Clearly the SWA has a very difficult position squeezed between upholding the reputation of Scotch whisky, acceding to commercial pressures of its owners, and accommodating the numerous practices, customs and interpretations that have been allowed to develop over the decades. Personally, I think it is untenable.
The SWA chief executive admitted that the draft regulations were indeed unclear and had needed more precise drafting. He insisted there was no influence on the association from the larger members of the association. Yeah, right.
The new regulations are meant to be finalised for November, and DEFRA have been apparently giving them a hard time. 'Vatted' was still not an option for the new single malt mix category that they wish to call 'bended malt'. But would they accept that the current proposition was a marketing deceit that risk pulling the wool over the eyes of the consumer, potentially damaging the credibility of the industry? Er...not really, "but vatted is still not an option". So an alternative IS being considered?... Don't hold your breath.
I was assured that distillery names, geographical indications, village names, place names, fictitious distillery-sounding names etc. would not be allowed on ANY category of Scotch whisky - unless it was the actual name of the distillery, or was from the specific list of exemptions. This prevents spurious distillery-looking names from being used. But in reverse, do these provisions prevent a well known existing single malt brand from suddenly becoming a blended malt brand? In effect decoupling the distillery brand from the single distillery of supply, an ominous development which the original draft regulations managed to make about as clear as mud.

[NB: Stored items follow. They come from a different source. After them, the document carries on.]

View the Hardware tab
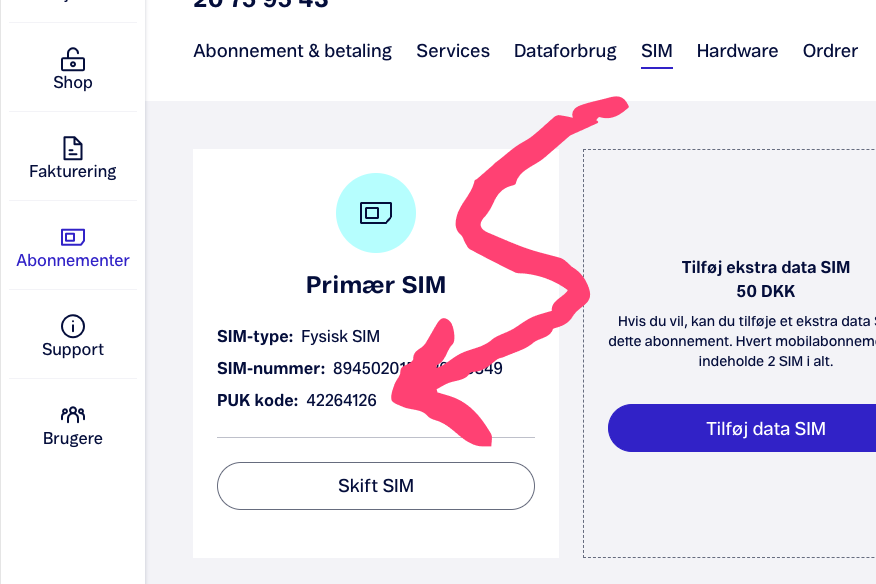 coord(737,51)
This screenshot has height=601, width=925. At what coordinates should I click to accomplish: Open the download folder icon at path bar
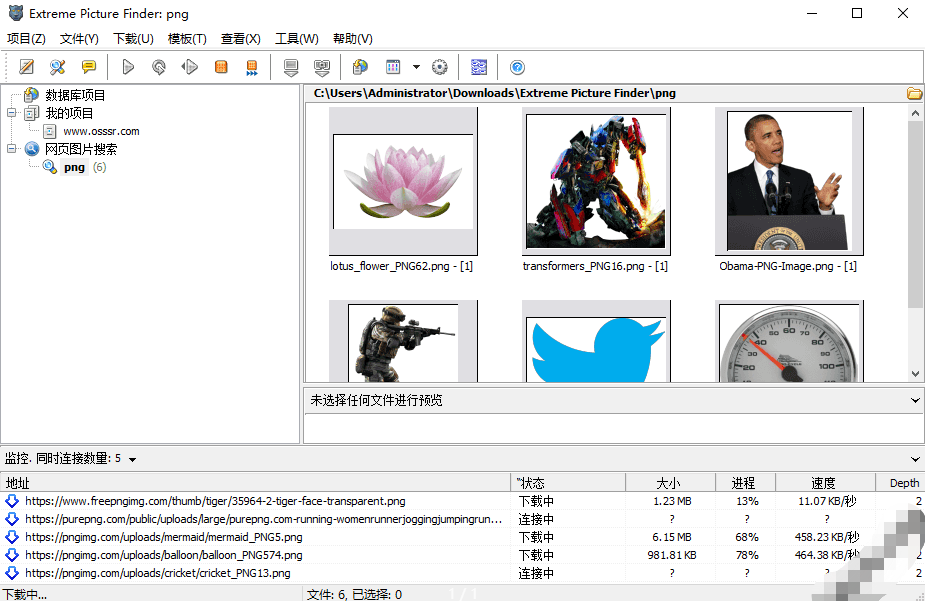tap(914, 93)
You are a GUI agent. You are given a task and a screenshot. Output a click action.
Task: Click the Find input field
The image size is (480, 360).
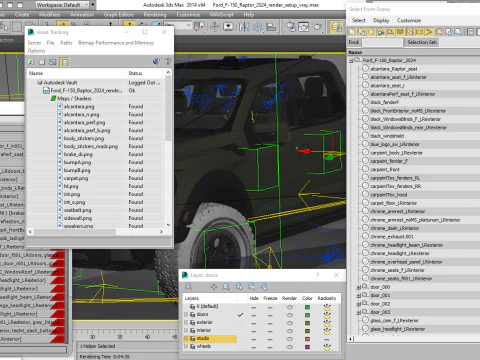[x=382, y=42]
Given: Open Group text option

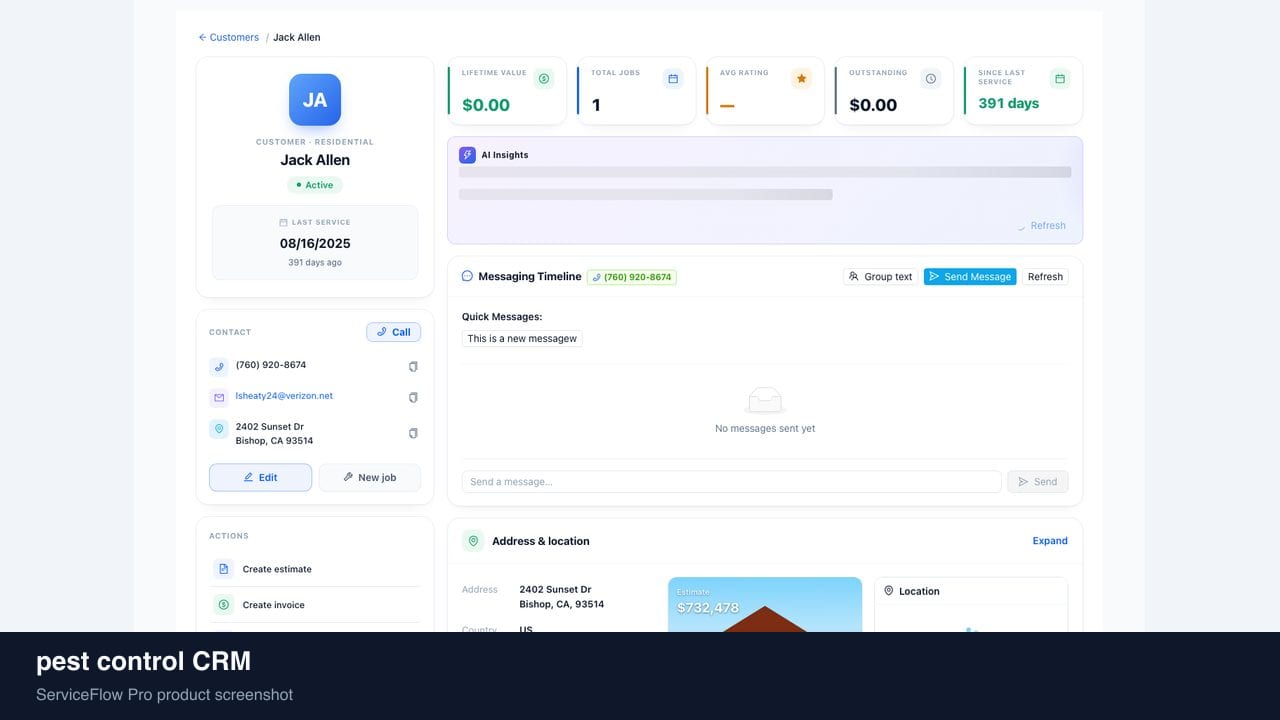Looking at the screenshot, I should (x=880, y=277).
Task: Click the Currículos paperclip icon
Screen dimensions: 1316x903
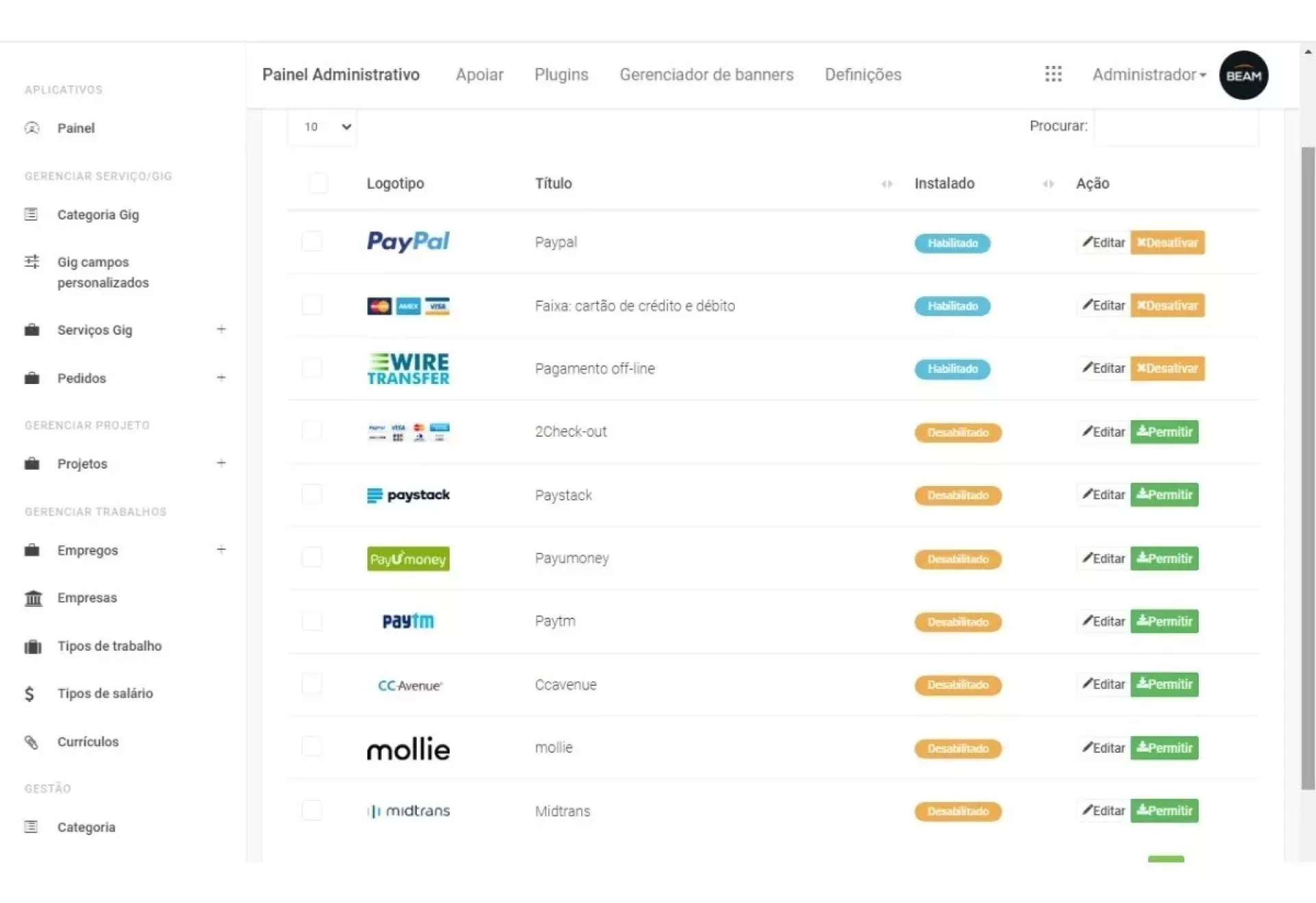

I was assured there was no attempt being made to undermine independent bottlers who would be able to continue with current practices of naming the distillery of origin under the brand name of the bottler.
There was no intention of authenticating the geographical regions such as Islay beyond a legal protection of the name for whisky distilled on the island. As with other EU 'appellations' concerning food and drink production there was no intention, for example, of insisting that Islay whisky was matured on the island: "What would be next? Insisting on using Scottish barley? That would clearly be impossible". But why not? After all, the SWA insisit that 90% of barley used for Single Malt Scotch Whisky is Scottish. So what's the issue? On closer examination the companies providing the barley may well be Scottish - brokers based in Scotland - but they are dealing with European-wide barley. So not barley grown in Scotland as the implication is clearly meant to be.
In many ways the SWA has not been bold enough. They have missed a golden chance with these new regulations to have a completely clean, constructive, and exciting new start. The SWA's aim is to have all distilleries as members of the organization, the benefits of membership were strongly touted. But I fear that until there is an independent body acting between the SWA and the Government - a clear separation of roles between the industry's wishes and Scottish national interest, between marketing demands and legislation - I can't see us joining just yet, even if they would have us!